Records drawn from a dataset
------------------------------------

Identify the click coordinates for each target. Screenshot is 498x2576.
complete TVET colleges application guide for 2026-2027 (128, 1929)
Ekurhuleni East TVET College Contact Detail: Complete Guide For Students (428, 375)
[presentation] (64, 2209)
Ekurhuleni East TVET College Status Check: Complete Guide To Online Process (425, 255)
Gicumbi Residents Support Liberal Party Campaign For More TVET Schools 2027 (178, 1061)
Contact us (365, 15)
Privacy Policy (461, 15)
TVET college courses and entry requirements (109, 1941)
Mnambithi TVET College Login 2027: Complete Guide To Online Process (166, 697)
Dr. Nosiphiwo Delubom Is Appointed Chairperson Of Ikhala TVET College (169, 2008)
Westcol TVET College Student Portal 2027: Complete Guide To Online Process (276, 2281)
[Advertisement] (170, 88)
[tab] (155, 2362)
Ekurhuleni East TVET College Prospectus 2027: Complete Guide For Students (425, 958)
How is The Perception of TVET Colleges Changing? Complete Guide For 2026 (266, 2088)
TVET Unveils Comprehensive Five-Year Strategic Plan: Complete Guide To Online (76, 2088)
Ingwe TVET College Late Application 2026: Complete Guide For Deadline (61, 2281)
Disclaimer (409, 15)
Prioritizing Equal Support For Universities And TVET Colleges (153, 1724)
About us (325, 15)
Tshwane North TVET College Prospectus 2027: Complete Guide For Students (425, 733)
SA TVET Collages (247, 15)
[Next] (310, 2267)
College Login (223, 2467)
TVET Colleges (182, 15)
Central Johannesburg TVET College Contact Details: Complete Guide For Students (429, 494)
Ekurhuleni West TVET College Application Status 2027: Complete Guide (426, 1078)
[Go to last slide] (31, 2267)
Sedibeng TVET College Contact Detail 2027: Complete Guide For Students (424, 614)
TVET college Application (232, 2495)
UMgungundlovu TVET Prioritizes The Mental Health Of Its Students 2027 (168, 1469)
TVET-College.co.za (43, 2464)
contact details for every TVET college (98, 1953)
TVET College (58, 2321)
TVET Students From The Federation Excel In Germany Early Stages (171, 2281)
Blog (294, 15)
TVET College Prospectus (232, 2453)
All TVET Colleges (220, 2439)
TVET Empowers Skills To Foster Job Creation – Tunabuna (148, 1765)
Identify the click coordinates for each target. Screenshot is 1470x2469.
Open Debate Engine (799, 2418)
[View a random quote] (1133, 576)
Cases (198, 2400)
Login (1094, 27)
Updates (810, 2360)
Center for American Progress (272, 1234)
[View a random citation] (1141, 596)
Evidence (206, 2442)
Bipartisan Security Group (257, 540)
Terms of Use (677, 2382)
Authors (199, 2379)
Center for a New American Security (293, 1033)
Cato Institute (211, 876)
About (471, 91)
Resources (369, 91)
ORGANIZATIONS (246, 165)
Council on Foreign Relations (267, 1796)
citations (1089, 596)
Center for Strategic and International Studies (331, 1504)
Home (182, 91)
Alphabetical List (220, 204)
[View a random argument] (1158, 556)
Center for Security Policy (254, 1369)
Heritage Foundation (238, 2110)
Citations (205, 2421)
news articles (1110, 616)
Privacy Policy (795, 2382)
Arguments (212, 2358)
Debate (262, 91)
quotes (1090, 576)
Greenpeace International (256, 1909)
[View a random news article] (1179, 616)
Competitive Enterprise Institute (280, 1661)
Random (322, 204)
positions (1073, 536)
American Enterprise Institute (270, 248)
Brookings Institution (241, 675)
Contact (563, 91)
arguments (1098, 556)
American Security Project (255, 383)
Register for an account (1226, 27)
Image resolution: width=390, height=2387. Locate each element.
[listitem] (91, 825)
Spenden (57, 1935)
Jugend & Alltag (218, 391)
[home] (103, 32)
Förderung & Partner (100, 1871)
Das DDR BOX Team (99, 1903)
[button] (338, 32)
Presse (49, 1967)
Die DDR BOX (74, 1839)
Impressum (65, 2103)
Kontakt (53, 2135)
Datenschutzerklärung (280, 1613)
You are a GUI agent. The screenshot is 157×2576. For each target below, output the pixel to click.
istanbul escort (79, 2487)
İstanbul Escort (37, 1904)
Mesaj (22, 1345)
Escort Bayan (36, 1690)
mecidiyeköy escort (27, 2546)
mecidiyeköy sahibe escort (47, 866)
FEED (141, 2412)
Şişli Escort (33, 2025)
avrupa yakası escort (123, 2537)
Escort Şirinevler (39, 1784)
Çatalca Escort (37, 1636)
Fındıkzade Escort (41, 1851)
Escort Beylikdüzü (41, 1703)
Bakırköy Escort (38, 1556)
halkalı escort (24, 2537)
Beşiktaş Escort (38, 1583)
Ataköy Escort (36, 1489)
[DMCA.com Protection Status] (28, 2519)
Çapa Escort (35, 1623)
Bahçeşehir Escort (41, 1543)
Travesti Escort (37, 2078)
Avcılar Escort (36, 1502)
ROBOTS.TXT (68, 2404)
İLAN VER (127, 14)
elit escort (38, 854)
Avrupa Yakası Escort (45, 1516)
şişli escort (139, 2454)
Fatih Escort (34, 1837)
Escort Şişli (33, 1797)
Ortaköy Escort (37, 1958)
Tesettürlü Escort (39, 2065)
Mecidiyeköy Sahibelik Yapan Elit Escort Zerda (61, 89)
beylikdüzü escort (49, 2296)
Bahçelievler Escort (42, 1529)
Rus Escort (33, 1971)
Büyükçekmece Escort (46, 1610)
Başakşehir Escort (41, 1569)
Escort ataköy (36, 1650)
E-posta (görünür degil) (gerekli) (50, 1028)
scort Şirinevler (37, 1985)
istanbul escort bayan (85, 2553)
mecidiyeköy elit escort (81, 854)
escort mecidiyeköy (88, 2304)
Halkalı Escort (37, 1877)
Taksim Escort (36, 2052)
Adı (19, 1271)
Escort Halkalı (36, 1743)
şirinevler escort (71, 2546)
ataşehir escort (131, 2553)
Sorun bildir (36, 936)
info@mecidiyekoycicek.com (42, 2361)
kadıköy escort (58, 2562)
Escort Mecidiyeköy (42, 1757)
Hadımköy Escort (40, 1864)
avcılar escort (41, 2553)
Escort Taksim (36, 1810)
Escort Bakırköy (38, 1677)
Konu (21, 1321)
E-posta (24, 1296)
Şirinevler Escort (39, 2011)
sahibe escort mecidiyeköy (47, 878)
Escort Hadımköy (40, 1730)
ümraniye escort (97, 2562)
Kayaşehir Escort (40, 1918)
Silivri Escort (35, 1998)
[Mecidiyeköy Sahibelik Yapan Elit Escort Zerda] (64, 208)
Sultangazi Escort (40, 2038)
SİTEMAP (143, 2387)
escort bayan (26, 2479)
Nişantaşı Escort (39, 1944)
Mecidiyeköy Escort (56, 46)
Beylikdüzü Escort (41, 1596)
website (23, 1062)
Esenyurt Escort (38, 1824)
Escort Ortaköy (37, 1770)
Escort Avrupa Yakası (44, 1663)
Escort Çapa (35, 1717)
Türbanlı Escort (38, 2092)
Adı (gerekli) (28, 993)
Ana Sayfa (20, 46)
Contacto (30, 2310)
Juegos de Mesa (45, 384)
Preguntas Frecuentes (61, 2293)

------------------------------------

| DIRECTIONS FOR THIS TASK |
Write the entries above out again. Match them exactly.

| YOUR SOLUTION |
Identify the click coordinates for each target. Screenshot is 498x2576.
complete TVET colleges application guide for 2026-2027 (128, 1929)
Ekurhuleni East TVET College Contact Detail: Complete Guide For Students (428, 375)
[presentation] (64, 2209)
Ekurhuleni East TVET College Status Check: Complete Guide To Online Process (425, 255)
Gicumbi Residents Support Liberal Party Campaign For More TVET Schools 2027 (178, 1061)
Contact us (365, 15)
Privacy Policy (461, 15)
TVET college courses and entry requirements (109, 1941)
Mnambithi TVET College Login 2027: Complete Guide To Online Process (166, 697)
Dr. Nosiphiwo Delubom Is Appointed Chairperson Of Ikhala TVET College (169, 2008)
Westcol TVET College Student Portal 2027: Complete Guide To Online Process (276, 2281)
[Advertisement] (170, 88)
[tab] (155, 2362)
Ekurhuleni East TVET College Prospectus 2027: Complete Guide For Students (425, 958)
How is The Perception of TVET Colleges Changing? Complete Guide For 2026 (266, 2088)
TVET Unveils Comprehensive Five-Year Strategic Plan: Complete Guide To Online (76, 2088)
Ingwe TVET College Late Application 2026: Complete Guide For Deadline (61, 2281)
Disclaimer (409, 15)
Prioritizing Equal Support For Universities And TVET Colleges (153, 1724)
About us (325, 15)
Tshwane North TVET College Prospectus 2027: Complete Guide For Students (425, 733)
SA TVET Collages (247, 15)
[Next] (310, 2267)
College Login (223, 2467)
TVET Colleges (182, 15)
Central Johannesburg TVET College Contact Details: Complete Guide For Students (429, 494)
Ekurhuleni West TVET College Application Status 2027: Complete Guide (426, 1078)
[Go to last slide] (31, 2267)
Sedibeng TVET College Contact Detail 2027: Complete Guide For Students (424, 614)
TVET college Application (232, 2495)
UMgungundlovu TVET Prioritizes The Mental Health Of Its Students 2027 (168, 1469)
TVET-College.co.za (43, 2464)
contact details for every TVET college (98, 1953)
TVET College (58, 2321)
TVET Students From The Federation Excel In Germany Early Stages (171, 2281)
Blog (294, 15)
TVET College Prospectus (232, 2453)
All TVET Colleges (220, 2439)
TVET Empowers Skills To Foster Job Creation – Tunabuna (148, 1765)
Identify the click coordinates for each target. Screenshot is 1470x2469.
Open Debate Engine (799, 2418)
[View a random quote] (1133, 576)
Cases (198, 2400)
Login (1094, 27)
Updates (810, 2360)
Center for American Progress (272, 1234)
[View a random citation] (1141, 596)
Evidence (206, 2442)
Bipartisan Security Group (257, 540)
Terms of Use (677, 2382)
Authors (199, 2379)
Center for a New American Security (293, 1033)
Cato Institute (211, 876)
About (471, 91)
Resources (369, 91)
ORGANIZATIONS (246, 165)
Council on Foreign Relations (267, 1796)
citations (1089, 596)
Center for Strategic and International Studies (331, 1504)
Home (182, 91)
Alphabetical List (220, 204)
[View a random argument] (1158, 556)
Center for Security Policy (254, 1369)
Heritage Foundation (238, 2110)
Citations (205, 2421)
news articles (1110, 616)
Privacy Policy (795, 2382)
Arguments (212, 2358)
Debate (262, 91)
quotes (1090, 576)
Greenpeace International (256, 1909)
[View a random news article] (1179, 616)
Competitive Enterprise Institute (280, 1661)
Random (322, 204)
positions (1073, 536)
American Enterprise Institute (270, 248)
Brookings Institution (241, 675)
Contact (563, 91)
arguments (1098, 556)
American Security Project (255, 383)
Register for an account (1226, 27)
Image resolution: width=390, height=2387. Locate each element.
[listitem] (91, 825)
Spenden (57, 1935)
Jugend & Alltag (218, 391)
[home] (103, 32)
Förderung & Partner (100, 1871)
Das DDR BOX Team (99, 1903)
[button] (338, 32)
Presse (49, 1967)
Die DDR BOX (74, 1839)
Impressum (65, 2103)
Kontakt (53, 2135)
Datenschutzerklärung (280, 1613)
You are a GUI agent. The screenshot is 157×2576. For each target below, output the pixel to click.
istanbul escort (79, 2487)
İstanbul Escort (37, 1904)
Mesaj (22, 1345)
Escort Bayan (36, 1690)
mecidiyeköy escort (27, 2546)
mecidiyeköy sahibe escort (47, 866)
FEED (141, 2412)
Şişli Escort (33, 2025)
avrupa yakası escort (123, 2537)
Escort Şirinevler (39, 1784)
Çatalca Escort (37, 1636)
Fındıkzade Escort (41, 1851)
Escort Beylikdüzü (41, 1703)
Bakırköy Escort (38, 1556)
halkalı escort (24, 2537)
Beşiktaş Escort (38, 1583)
Ataköy Escort (36, 1489)
[DMCA.com Protection Status] (28, 2519)
Çapa Escort (35, 1623)
Bahçeşehir Escort (41, 1543)
Travesti Escort (37, 2078)
Avcılar Escort (36, 1502)
ROBOTS.TXT (68, 2404)
İLAN VER (127, 14)
elit escort (38, 854)
Avrupa Yakası Escort (45, 1516)
şişli escort (139, 2454)
Fatih Escort (34, 1837)
Escort Şişli (33, 1797)
Ortaköy Escort (37, 1958)
Tesettürlü Escort (39, 2065)
Mecidiyeköy Sahibelik Yapan Elit Escort Zerda (61, 89)
beylikdüzü escort (49, 2296)
Bahçelievler Escort (42, 1529)
Rus Escort (33, 1971)
Büyükçekmece Escort (46, 1610)
Başakşehir Escort (41, 1569)
Escort ataköy (36, 1650)
E-posta (görünür degil) (gerekli) (50, 1028)
scort Şirinevler (37, 1985)
istanbul escort bayan (85, 2553)
mecidiyeköy elit escort (81, 854)
escort mecidiyeköy (88, 2304)
Halkalı Escort (37, 1877)
Taksim Escort (36, 2052)
Adı (19, 1271)
Escort Halkalı (36, 1743)
şirinevler escort (71, 2546)
ataşehir escort (131, 2553)
Sorun bildir (36, 936)
info@mecidiyekoycicek.com (42, 2361)
kadıköy escort (58, 2562)
Escort Mecidiyeköy (42, 1757)
Hadımköy Escort (40, 1864)
avcılar escort (41, 2553)
Escort Taksim (36, 1810)
Escort Bakırköy (38, 1677)
Konu (21, 1321)
E-posta (24, 1296)
Şirinevler Escort (39, 2011)
sahibe escort mecidiyeköy (47, 878)
Escort Hadımköy (40, 1730)
ümraniye escort (97, 2562)
Kayaşehir Escort (40, 1918)
Silivri Escort (35, 1998)
[Mecidiyeköy Sahibelik Yapan Elit Escort Zerda] (64, 208)
Sultangazi Escort (40, 2038)
SİTEMAP (143, 2387)
escort bayan (26, 2479)
Nişantaşı Escort (39, 1944)
Mecidiyeköy Escort (56, 46)
Beylikdüzü Escort (41, 1596)
website (23, 1062)
Esenyurt Escort (38, 1824)
Escort Ortaköy (37, 1770)
Escort Avrupa Yakası (44, 1663)
Escort Çapa (35, 1717)
Türbanlı Escort (38, 2092)
Adı (gerekli) (28, 993)
Ana Sayfa (20, 46)
Contacto (30, 2310)
Juegos de Mesa (45, 384)
Preguntas Frecuentes (61, 2293)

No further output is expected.